### Records to use
++++

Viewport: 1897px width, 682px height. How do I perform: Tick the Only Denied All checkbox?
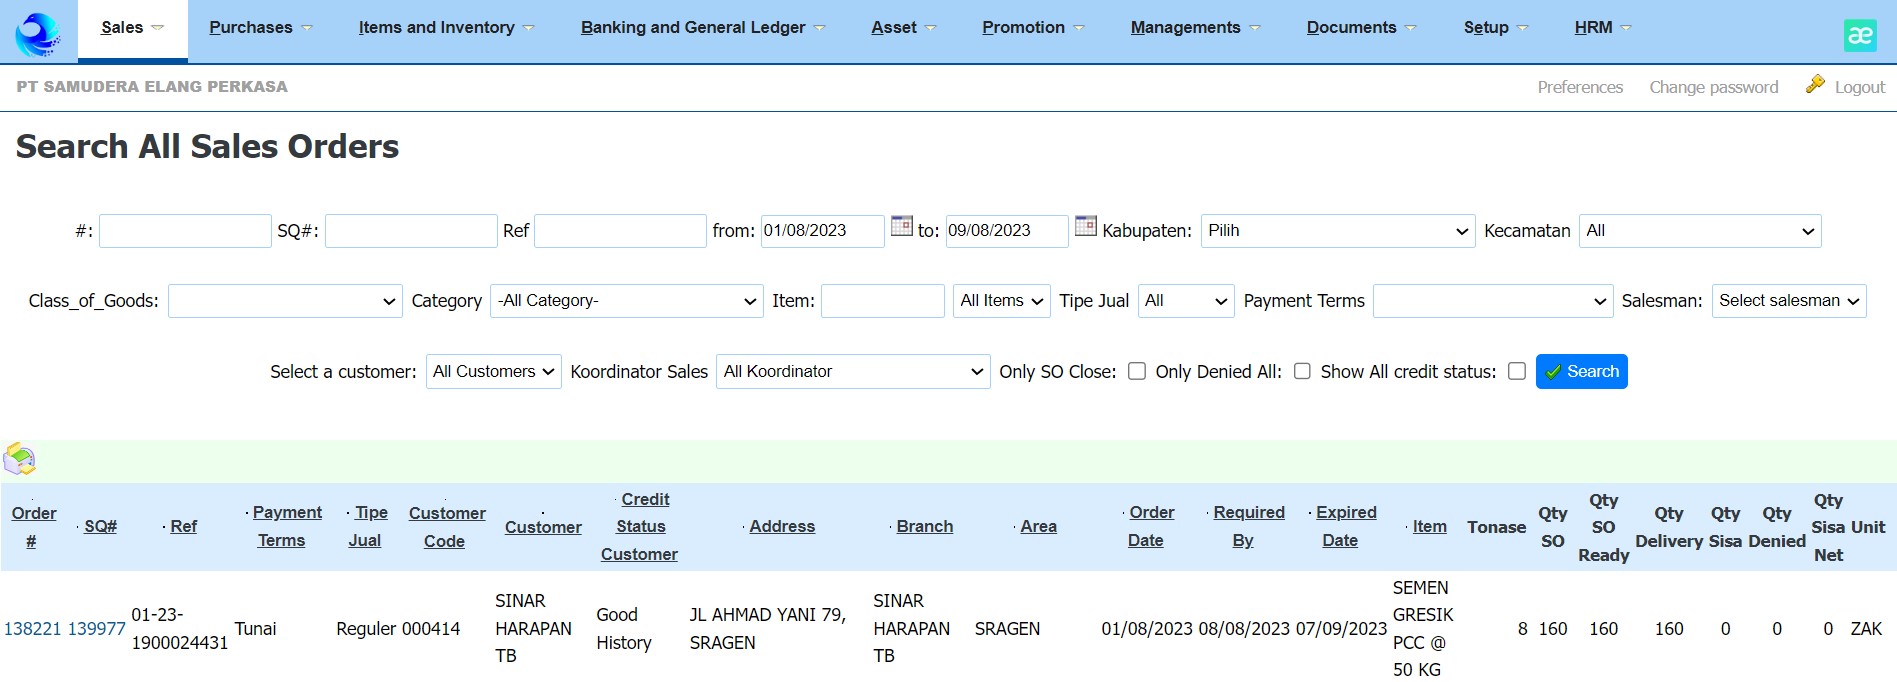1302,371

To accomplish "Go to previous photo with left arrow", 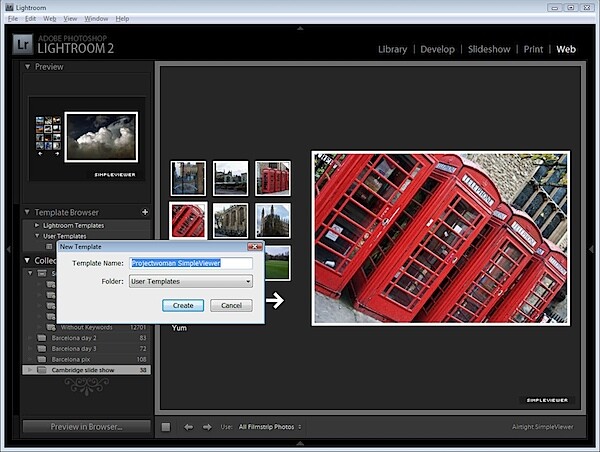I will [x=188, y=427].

++++

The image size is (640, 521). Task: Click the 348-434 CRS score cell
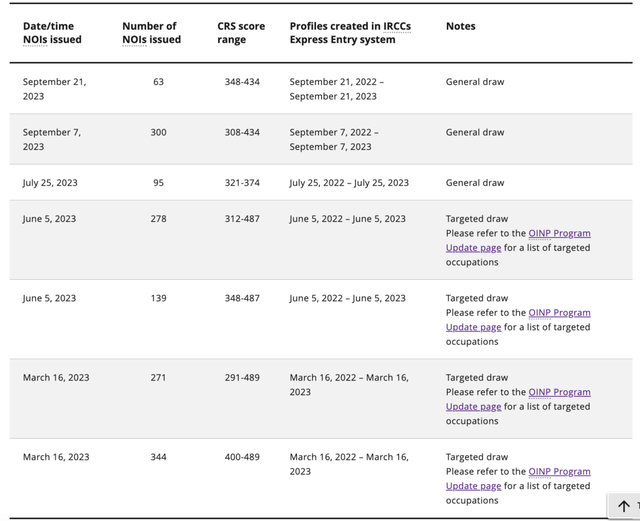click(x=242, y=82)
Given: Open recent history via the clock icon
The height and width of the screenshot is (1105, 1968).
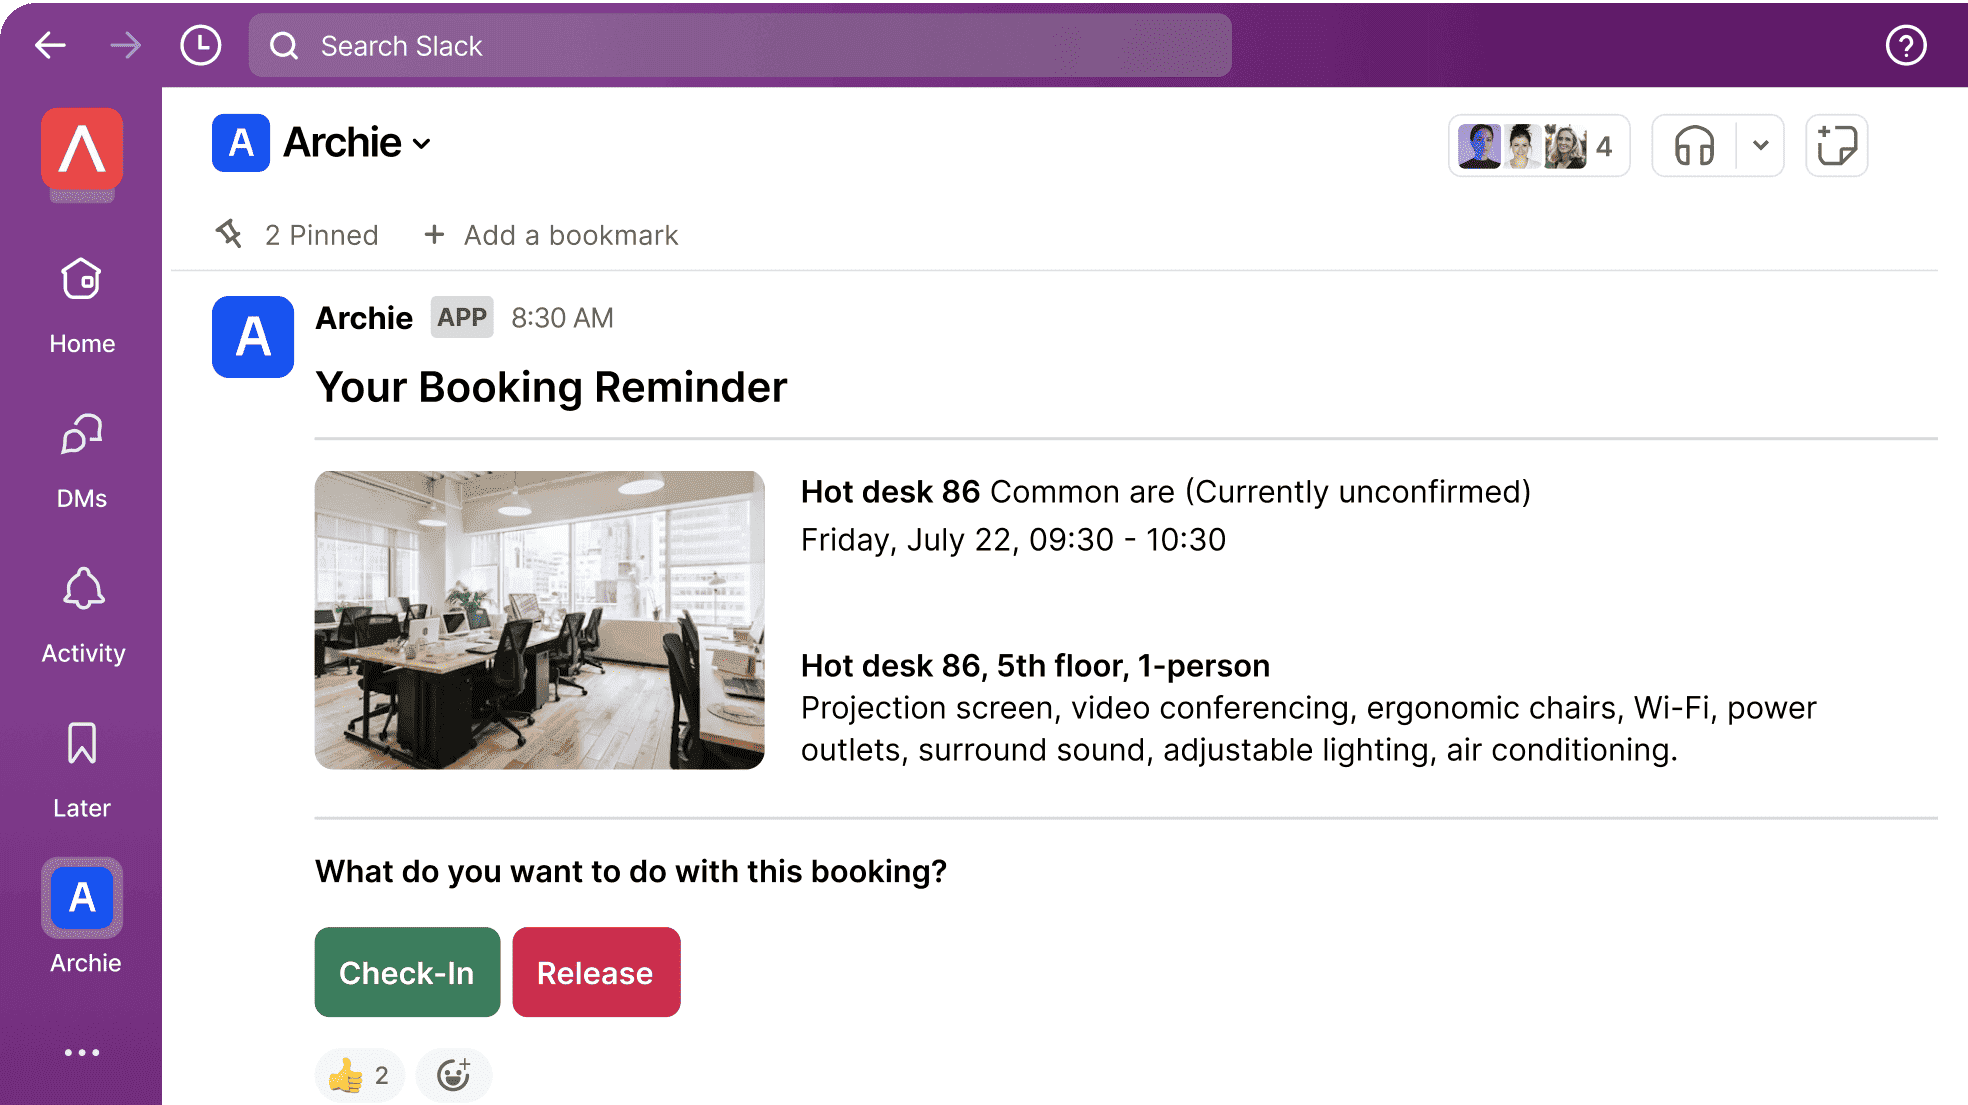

++++

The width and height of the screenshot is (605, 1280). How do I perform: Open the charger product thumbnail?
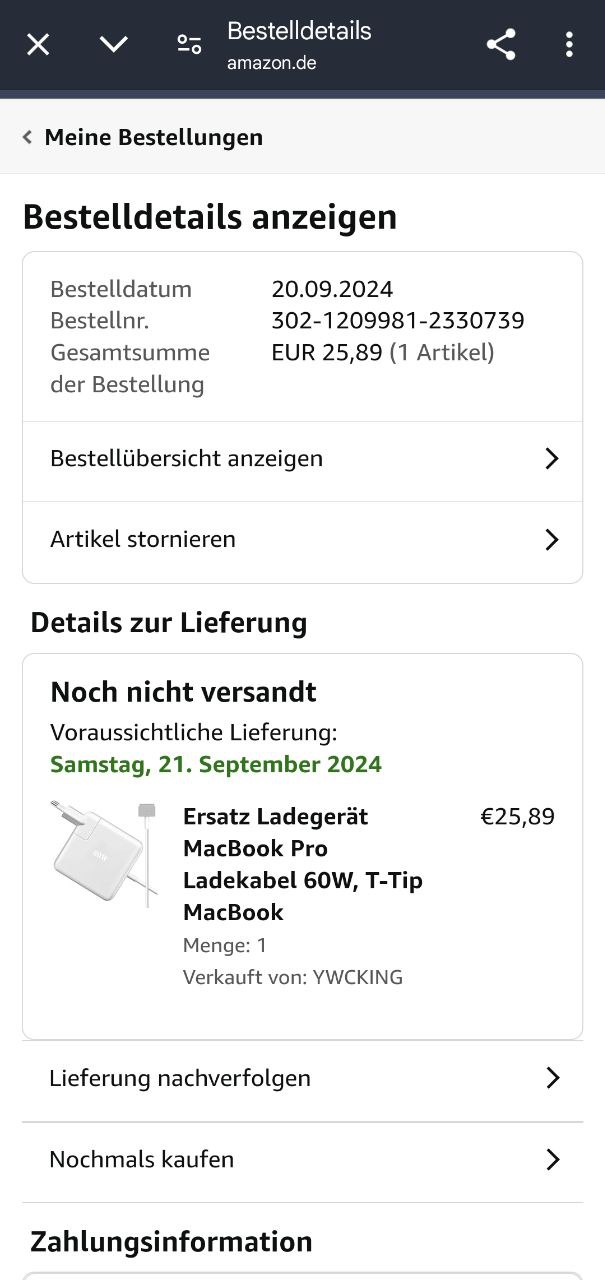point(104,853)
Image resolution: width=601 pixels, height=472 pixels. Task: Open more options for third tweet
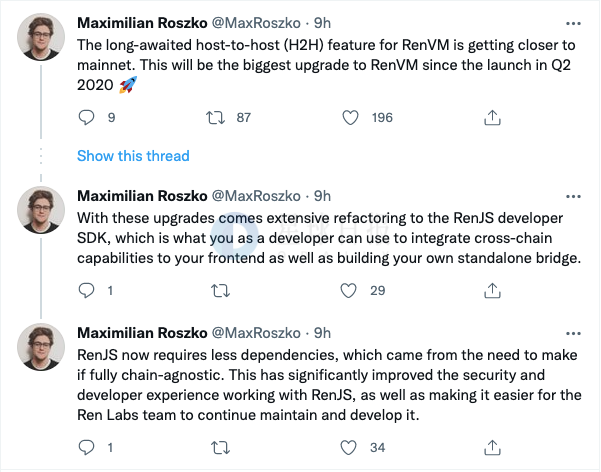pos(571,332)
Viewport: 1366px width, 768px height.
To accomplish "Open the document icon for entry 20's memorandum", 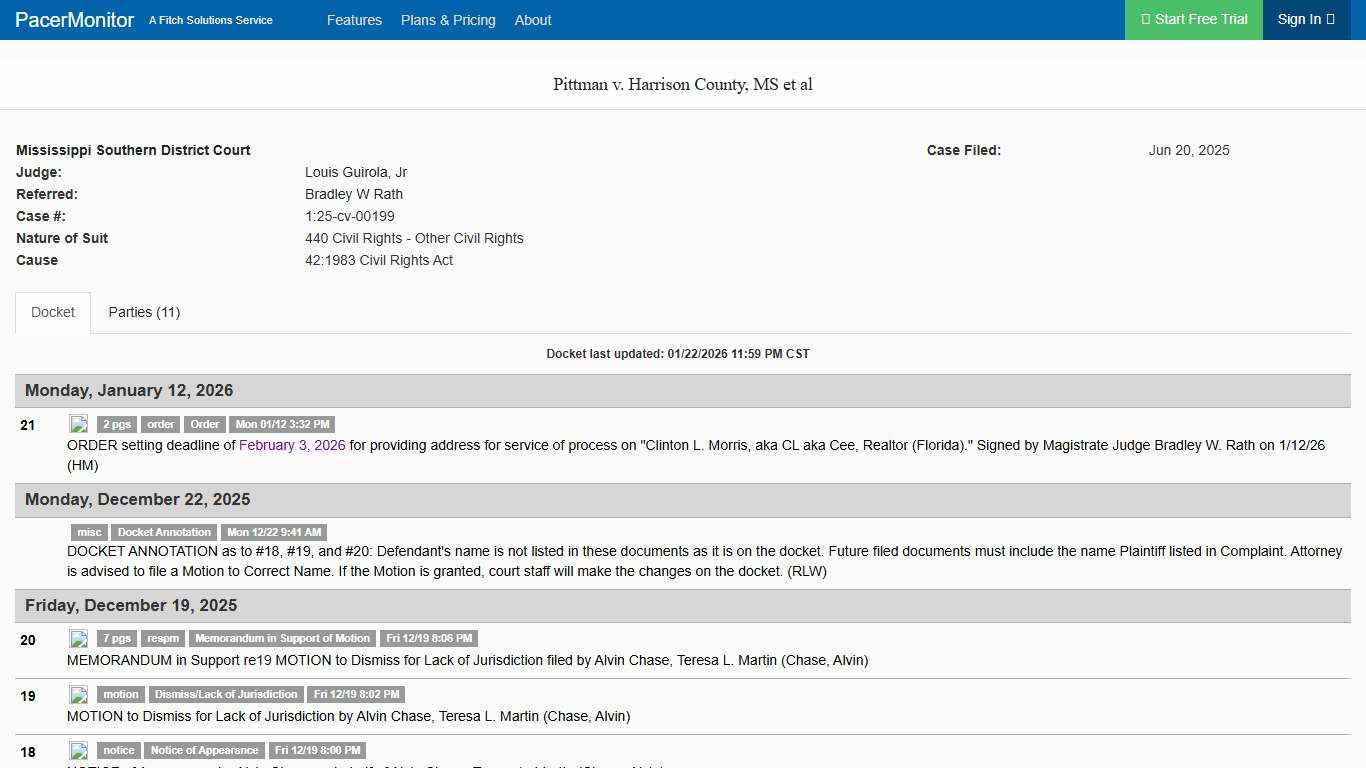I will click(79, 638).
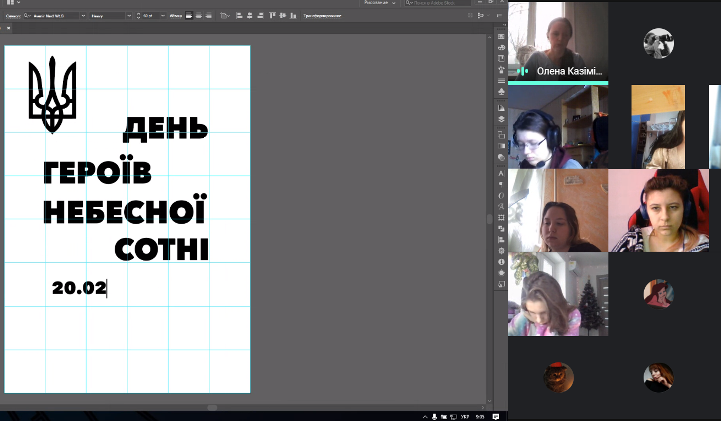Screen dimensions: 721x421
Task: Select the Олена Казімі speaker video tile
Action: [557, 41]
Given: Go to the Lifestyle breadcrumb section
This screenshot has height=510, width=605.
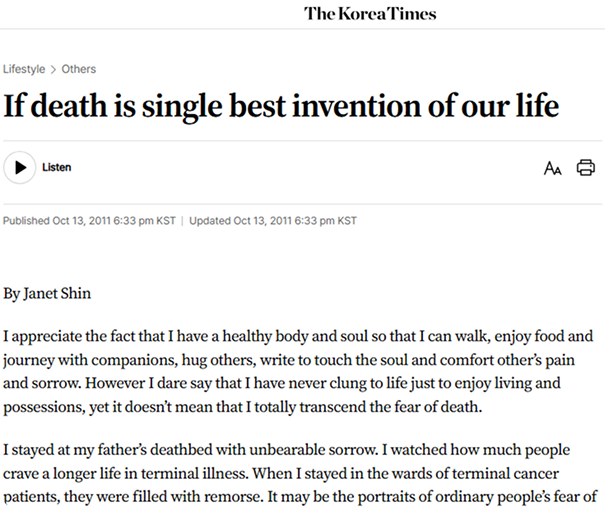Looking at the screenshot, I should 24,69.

++++

### Exercise details
Look above for the line with "The image size" and the line with "The height and", then restate exactly those two lines and all lines between them, with no pictures.

### Problem solution
The image size is (640, 521). Task: Click the 348-434 CRS score cell
click(x=242, y=82)
Given: Open recent history via the clock icon
The height and width of the screenshot is (1105, 1968).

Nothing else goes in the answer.